## SELECTED PASSAGE
────────

Question

I have been trying to draw arrows in Matlab in my figure but they all look terrible. Also, I want my arrowhead to be a solid triangle, not a V.

I tried using the packages available on the Matlab File Exchange: arrow, arrows, arrows3, and probably at least one other one.

I even tried manually creating an arrow in the Matlab figure editor, but when I adjust the line width, the arrow looks like this:

enter image description here

I used the annotation command to create the arrow above:

annotation(gcf,'arrow',[0.621875 0.457916666666667],...
                       [0.205421152030217 0.40755429650614],...
                       'HeadLength',4,'LineWidth',5);

Here's the result trying to use the arrow package available here: Arrow.m (notice how the bottom arrow head is not perpendicular to the line:

enter image description here

I even tried the following and here is the result below (notice the terrible looking arrowhead):

 figure
 plot(1:10, 1:10)
 annotation(gcf,'arrow',[0.621875 0.457916666666667],...
                        [0.205421152030217 0.40755429650614],...
                        'HeadLength',4,'LineWidth',5);

enter image description here

Était-ce utile?

La solution 5

I resorted to installing InkScape and drawing arrows in there. Nothing beat the simplicity and quality.

InkScape Website

Autres conseils

Vector graphics is hard. Though Matlab's typography is just as bad, but here's a simplistic text-based solution (I refuse to do this sort of annotation in Matlab any more):

figure
plot(1:10, 1:10)
text(5,4,'\rightarrow','FontSize',54,'Rotation',135,...
         'HorizontalAlignment','center');

which yields a figure like this

                        enter image description here

Note that I have used '\leftarrow' because it points in the direction of zero degrees, which makes doing math in my head easier. This is no canned solution, you'll still need to fiddle with position to overcome the fact that Matlab is aligning this as text (see the 'Extent' and 'Margin' properties). Not surprisingly, you may see small glitches. The LaTeX interpreter can be used to obtain a different style arrow head:

    text(5,4,'$\rightarrow$','FontSize',54,'Rotation',135,...
             'HorizontalAlignment','center','Interpreter','latex');

I don't get the small glitches with this option, but the arrows look different (there are likely other LaTeX arrow styles that could be substituted). Changing the font may also have an effect and there are certainly other text-based arrows that could be used. More details on adding arrows can be found in this article from The MathWorks.

Another solution is to use the open-source Waterloo graphics - a library that addresses this by providing a pure Java library of 2D graphics functions that can easily be integrated in Matlab. See some examples here...

For example, try this code (after properly installing waterloo)

────────

## WHAT YOU NEED TO DO
1. Answer these questions about the Matlab arrow discussion:
(a) What shape does the asker want the arrowhead to be?
(b) Which program did the author of "La solution 5" install to draw arrows?
(c) What FontSize value does the text-based solution pass to the text command?
2. Continue the Matlab arrow discussion from its final sentence.
The listing that follows the text comes from a separate source.

────────

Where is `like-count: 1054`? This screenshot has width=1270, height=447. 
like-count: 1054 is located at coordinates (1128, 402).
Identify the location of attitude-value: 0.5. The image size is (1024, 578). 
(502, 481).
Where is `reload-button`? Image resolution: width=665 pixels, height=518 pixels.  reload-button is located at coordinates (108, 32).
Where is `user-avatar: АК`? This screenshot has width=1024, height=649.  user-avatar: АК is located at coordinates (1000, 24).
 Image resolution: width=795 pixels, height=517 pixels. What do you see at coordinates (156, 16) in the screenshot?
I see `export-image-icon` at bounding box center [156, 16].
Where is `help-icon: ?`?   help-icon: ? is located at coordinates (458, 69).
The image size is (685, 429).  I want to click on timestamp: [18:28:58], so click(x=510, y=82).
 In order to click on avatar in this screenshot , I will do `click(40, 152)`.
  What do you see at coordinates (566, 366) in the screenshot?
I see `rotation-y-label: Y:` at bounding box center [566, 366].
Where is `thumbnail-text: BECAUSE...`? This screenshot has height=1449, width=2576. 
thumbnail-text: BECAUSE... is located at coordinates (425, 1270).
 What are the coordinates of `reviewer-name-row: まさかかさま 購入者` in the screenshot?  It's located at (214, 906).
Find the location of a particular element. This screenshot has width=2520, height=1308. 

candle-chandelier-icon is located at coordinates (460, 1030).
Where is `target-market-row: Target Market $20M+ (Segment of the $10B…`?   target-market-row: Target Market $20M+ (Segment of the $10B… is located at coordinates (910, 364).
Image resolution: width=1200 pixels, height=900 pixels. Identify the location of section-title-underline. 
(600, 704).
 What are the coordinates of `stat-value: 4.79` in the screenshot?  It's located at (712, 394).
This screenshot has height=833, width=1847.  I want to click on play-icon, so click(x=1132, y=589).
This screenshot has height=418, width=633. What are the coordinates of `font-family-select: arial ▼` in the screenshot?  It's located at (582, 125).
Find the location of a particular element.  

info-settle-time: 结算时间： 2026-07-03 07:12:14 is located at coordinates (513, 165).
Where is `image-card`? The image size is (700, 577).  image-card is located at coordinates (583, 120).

────────

## RESULTS OF THE TASKS
1.
(a) A solid triangle, not a V.
(b) InkScape.
(c) 54.

2.
f = GXFigure();
x = -5:0.1:5;
gr1 = gxgca();
a1 = line(gr1, x, cos(x), 'LineSpec','-ob');
b1 = line(gr1, x, sin(x), 'LineSpec','-sg');
annotation(gr1,'arrow',[0.1 0.1],[0.4 0.4],'HeadLength',0.2,'HeadWidth', 0.5, 'LineWidth',2);
gr1.getObject().getView().autoScale();

enter image description here

Having worked with Matlab for more than 10 years and seeing almost zero progress in the quality of the plots (anti-aliased output to bitmap, decent looking eps-files, ...), I decided that my long time solution will be here. Some examples of decent looking arrows here, more beautiful graphs here. Unfortunately, some of the toolboxes prevent me from going completely to numpy/scipy/matplotlib. I know this is more of a rant than an answer, but that is my solution ...

Using quiver or quiver3 for 3-D plots will certainly look better than the that last arrow you made using annotation. I'm not sure it will look much better than the ones you made using the Arrow.m package though. It's possible to change the stlyes on quiver as well if you want.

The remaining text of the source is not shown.